Multi-billion-dollar investment firm Morningstar announced it will discontinue using a product employed by its subsidiary, Sustainalytics, to rate a company’s commitment to corporate responsibility. The decision comes after an independent investigation deemed the product biased against Israel.
The product in question is Sustainalytics’ Human Rights Radar (HRR), one of the “environmental, social and governance” (ESG) rating systems marketed for investors who want to understand a company’s approach to a host of social issues, including sustainability, climate change, treatment of employees and impact on neighboring communities.
While Morningstar is to be commended for halting its use of HRR, the investigators’ findings raise bright red flags, not only about HRR but about other Sustainalytics products, and ESG in general.
The investigation undertaken by the law firm of White & Case concludes that HRR has a disproportionate focus on the Israeli-Palestinian conflict that resulted in “biased outcomes disfavoring companies doing business in Israel.” This comes as no surprise now that it is known that Sustainalytics developed the product in collaboration with an unidentified client having a particular interest in the Israeli-Palestinian conflict. The report also exposes the HRR team’s repeated use of inflammatory language to describe Israeli companies and its failure to attribute its findings to any source, as well as the fact that the team received zero oversight from Sustainalytics.
HRR is not the only problem, though. Take, for example, Sustainalytics’ ESG Risk Rating, described in the report as the company’s flagship product. The ESG Risk Rating, the report explains, “is designed to help investors identify and understand financially material ESG-related risks within their investment portfolios and how those risks may affect issuer performance.”
How does Sustainalytics evaluate risk?

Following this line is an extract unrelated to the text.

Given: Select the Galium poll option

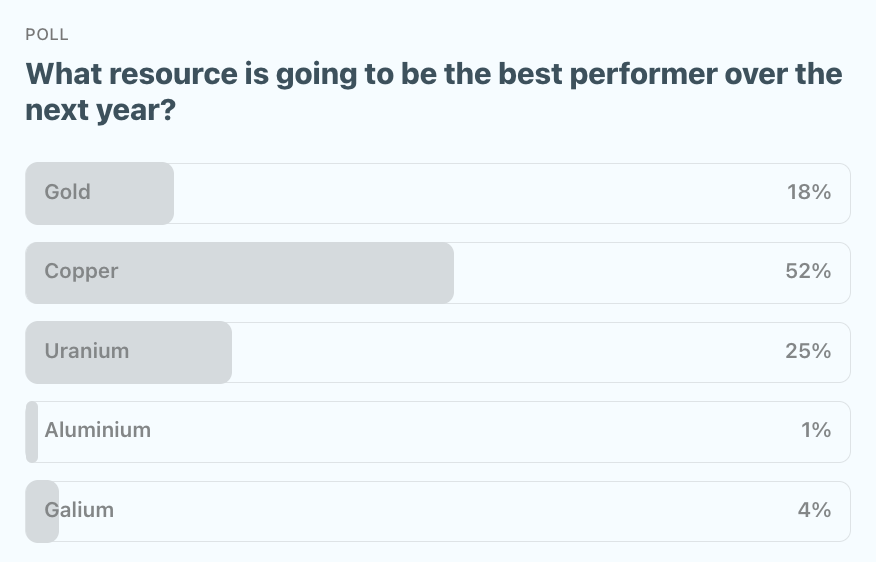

According to the White & Case report, Sustainalytics researchers start by flagging controversial events reported in the media by NGOs, the UN and even by advocacy campaigns, like those driven by anti-Israel Boycott, Divestment and Sanctions (BDS) groups, whose aim, according to one of the movement’s founders, is the elimination of Israel. “With respect to reputational risk,” the report tells us, “the assessment narrative that accompanies a controversy rating will make note of advocacy campaigns that have targeted a company in connection with a particular incident, or decisions by third parties to divest from the company in relation to that incident.”
"Media noise" and its effectiveness
IN OTHER words, Sustainalytics looks at media noise, reliable or not, in evaluating and rating companies. Given the volume of BDS campaigns and BDS-related material appearing in the media, Sustainalytics’ approach could easily result in ESG ratings influenced by parties with an anti-Israel agenda.

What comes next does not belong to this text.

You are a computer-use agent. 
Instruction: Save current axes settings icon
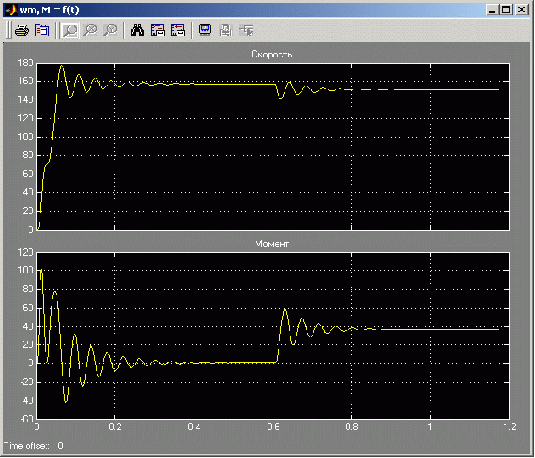click(x=158, y=31)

Sustainalytics has already eliminated a few obviously biased sources, such as the Iran Daily and Electronic Intifada, a notoriously anti-Semitic online platform that actively campaigns against Israel. But the company continues to maintain a particularly close relationship with WhoProfits, an NGO that leads a host of BDS efforts against Israeli companies. Several Sustainalytics platforms – not just HRR – rely on WhoProfits as a source in the context of research involving the Israeli-Palestinian conflict areas.
Israeli companies may also find themselves on Sustainalytics’ watch list if they are linked to alleged violations of human rights by groups like Human Rights Watch and Amnesty International, both of which have published much-criticized and roundly debunked reports accusing Israel of apartheid, twisting out of recognition the accepted international definition of that word.

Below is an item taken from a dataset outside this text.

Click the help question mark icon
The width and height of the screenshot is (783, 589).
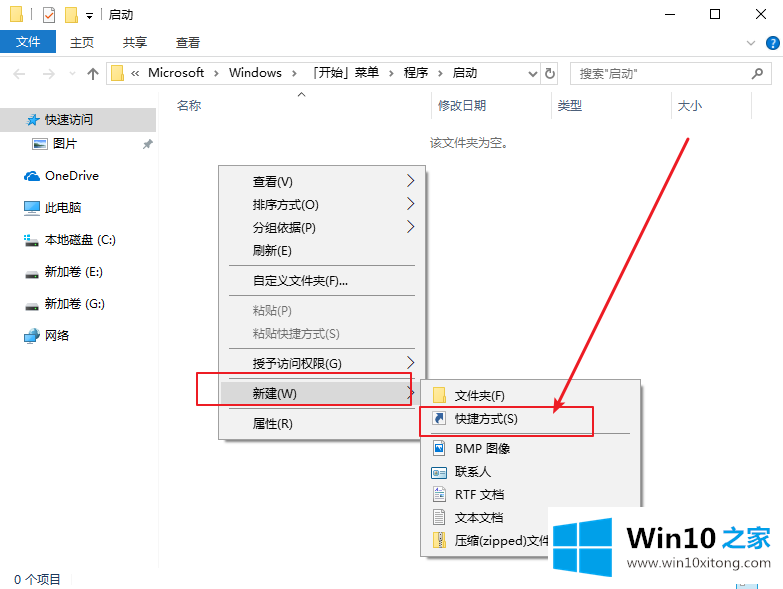771,43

Sustainalytics’ employees told White & Case investigators that the company’s ESG ratings are not meant to serve as a blacklist of companies clients must avoid investing in or must divest from. At the same time, employees acknowledged that some clients might use their ESG products in this manner – after all, that is the reason most investors use ESG ratings in the first place.
The report concludes with 43 recommendations and advises the company to reconsider its practice of pressuring Israeli companies in letters, co-signed by investors, advising them of the importance of cooperating with Sustainalytics. “The practice of drafting such statements on behalf of investors and sending to companies on investor letterhead” exceeds the bounds of objective analysis. It may also, as White & Case observes, “run afoul of the intent of certain anti-BDS legislation in the United States.”
It may be reasonable to let investors know that a company is being targeted by activist groups like BDS, but using the opinions of such groups to assess a company’s performance, legal status, or behavior raises series concerns about objectivity. ESG research companies should base risk assessments on verifiable facts and legal expertise, not biased reporting. Hopefully, regulation by the Securities and Exchange Commission (SEC), reportedly in the works, will help ensure that ESG ratings are objective, transparent and less likely to reflect the political agenda of groups like BDS.
Lerman is vice-chair of the Louis D. Brandeis Center for Human Rights Under Law, an NGO that conducts research, education and advocacy to combat the resurgence of anti-Semitism on college and university campuses.